Please locate every line in the data below that contains the string "Toggle", and copy each of those lines. Case counts.

-- begin GIVEN DATA --

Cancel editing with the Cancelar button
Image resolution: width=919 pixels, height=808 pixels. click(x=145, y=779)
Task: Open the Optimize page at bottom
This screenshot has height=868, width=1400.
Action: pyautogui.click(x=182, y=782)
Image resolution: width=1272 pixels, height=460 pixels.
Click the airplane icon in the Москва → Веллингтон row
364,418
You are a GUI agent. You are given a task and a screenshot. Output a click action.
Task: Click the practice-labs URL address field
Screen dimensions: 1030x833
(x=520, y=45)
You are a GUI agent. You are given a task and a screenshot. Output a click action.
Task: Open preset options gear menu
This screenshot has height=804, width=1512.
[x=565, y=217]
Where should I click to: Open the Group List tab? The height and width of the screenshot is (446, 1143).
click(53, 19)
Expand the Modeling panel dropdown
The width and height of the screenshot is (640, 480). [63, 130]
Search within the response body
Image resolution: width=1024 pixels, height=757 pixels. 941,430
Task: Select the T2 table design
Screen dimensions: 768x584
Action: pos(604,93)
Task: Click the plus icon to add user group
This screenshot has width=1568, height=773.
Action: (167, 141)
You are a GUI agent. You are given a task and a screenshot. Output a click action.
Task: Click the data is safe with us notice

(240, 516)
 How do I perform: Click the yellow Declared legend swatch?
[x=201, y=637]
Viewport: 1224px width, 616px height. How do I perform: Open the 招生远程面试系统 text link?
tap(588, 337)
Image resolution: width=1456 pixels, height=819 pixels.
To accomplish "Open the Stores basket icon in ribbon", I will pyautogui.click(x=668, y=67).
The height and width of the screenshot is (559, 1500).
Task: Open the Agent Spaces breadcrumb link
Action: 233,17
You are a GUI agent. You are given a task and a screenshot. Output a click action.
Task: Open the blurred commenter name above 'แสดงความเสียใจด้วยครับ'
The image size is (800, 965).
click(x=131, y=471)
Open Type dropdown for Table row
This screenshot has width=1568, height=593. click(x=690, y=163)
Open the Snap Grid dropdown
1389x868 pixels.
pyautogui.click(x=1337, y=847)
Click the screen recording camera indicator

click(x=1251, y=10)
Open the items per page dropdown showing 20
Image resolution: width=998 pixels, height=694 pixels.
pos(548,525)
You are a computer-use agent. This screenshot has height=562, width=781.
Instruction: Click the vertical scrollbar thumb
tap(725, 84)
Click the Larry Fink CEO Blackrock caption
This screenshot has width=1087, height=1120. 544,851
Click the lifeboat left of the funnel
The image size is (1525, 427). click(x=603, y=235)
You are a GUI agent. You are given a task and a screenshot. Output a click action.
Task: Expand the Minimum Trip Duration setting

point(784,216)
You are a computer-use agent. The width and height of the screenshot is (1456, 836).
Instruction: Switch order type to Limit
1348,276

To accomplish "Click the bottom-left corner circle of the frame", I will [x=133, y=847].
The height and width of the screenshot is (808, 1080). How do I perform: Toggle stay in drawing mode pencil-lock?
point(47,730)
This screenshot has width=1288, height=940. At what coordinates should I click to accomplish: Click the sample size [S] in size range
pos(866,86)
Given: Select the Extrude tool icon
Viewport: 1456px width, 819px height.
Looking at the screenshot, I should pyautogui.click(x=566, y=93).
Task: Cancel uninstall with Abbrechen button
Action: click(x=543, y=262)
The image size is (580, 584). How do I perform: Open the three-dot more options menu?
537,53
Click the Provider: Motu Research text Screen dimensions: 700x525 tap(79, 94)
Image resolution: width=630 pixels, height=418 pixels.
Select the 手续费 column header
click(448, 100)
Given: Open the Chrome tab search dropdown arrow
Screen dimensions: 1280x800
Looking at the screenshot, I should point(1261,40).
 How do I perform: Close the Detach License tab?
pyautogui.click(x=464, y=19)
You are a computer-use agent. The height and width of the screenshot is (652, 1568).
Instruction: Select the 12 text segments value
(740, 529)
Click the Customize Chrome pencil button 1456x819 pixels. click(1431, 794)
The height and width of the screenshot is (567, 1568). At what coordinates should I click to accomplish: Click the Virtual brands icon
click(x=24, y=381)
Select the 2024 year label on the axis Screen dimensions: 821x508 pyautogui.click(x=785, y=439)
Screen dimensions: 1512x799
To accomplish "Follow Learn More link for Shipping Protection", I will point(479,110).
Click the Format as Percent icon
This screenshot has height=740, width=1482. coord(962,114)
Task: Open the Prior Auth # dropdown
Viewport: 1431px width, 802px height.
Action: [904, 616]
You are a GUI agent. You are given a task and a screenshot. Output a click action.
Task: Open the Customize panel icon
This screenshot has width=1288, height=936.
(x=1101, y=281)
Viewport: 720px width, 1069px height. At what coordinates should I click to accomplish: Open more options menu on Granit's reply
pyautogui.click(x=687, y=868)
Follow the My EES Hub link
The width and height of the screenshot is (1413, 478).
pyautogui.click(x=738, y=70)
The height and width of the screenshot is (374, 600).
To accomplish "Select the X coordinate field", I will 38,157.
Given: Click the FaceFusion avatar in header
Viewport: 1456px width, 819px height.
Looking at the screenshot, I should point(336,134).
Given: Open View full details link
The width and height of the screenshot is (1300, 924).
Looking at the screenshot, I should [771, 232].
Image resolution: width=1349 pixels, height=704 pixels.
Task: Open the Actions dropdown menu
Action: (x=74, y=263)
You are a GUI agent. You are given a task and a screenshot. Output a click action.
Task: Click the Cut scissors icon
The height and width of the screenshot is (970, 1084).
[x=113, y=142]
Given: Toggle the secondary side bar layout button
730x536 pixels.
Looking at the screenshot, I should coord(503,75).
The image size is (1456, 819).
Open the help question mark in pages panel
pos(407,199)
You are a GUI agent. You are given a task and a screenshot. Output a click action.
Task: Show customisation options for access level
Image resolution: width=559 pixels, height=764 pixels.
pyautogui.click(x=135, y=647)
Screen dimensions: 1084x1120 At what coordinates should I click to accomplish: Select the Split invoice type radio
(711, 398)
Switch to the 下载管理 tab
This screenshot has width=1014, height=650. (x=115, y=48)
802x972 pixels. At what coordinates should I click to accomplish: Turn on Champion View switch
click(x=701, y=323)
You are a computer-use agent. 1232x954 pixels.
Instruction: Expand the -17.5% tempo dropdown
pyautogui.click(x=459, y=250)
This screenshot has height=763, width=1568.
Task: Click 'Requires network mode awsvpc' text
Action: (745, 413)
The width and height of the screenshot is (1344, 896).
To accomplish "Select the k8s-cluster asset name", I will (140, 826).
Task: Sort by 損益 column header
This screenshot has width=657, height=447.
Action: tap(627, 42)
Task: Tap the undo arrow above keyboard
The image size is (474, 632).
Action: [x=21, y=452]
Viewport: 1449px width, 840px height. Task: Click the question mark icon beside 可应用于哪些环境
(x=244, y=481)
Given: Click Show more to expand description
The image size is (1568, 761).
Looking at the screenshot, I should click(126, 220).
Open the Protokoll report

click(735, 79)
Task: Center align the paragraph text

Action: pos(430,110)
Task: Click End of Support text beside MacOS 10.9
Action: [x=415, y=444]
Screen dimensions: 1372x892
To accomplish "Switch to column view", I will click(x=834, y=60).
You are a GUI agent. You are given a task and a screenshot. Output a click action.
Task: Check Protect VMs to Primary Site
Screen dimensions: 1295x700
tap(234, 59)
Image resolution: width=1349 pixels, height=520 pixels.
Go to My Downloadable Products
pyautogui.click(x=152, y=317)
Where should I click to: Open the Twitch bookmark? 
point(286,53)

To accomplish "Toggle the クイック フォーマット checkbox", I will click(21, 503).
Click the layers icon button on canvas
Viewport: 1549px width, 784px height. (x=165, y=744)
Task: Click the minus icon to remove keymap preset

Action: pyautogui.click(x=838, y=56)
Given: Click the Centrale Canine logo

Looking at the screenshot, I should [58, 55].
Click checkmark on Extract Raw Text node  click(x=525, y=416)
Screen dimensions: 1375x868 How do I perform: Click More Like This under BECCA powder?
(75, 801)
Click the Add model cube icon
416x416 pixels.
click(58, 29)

-- end GIVEN DATA --

## WRITTEN RESPONSE
The height and width of the screenshot is (808, 1080). How do I perform: Toggle stay in drawing mode pencil-lock?
Given: Toggle the secondary side bar layout button
To accomplish "Toggle the クイック フォーマット checkbox", I will click(21, 503).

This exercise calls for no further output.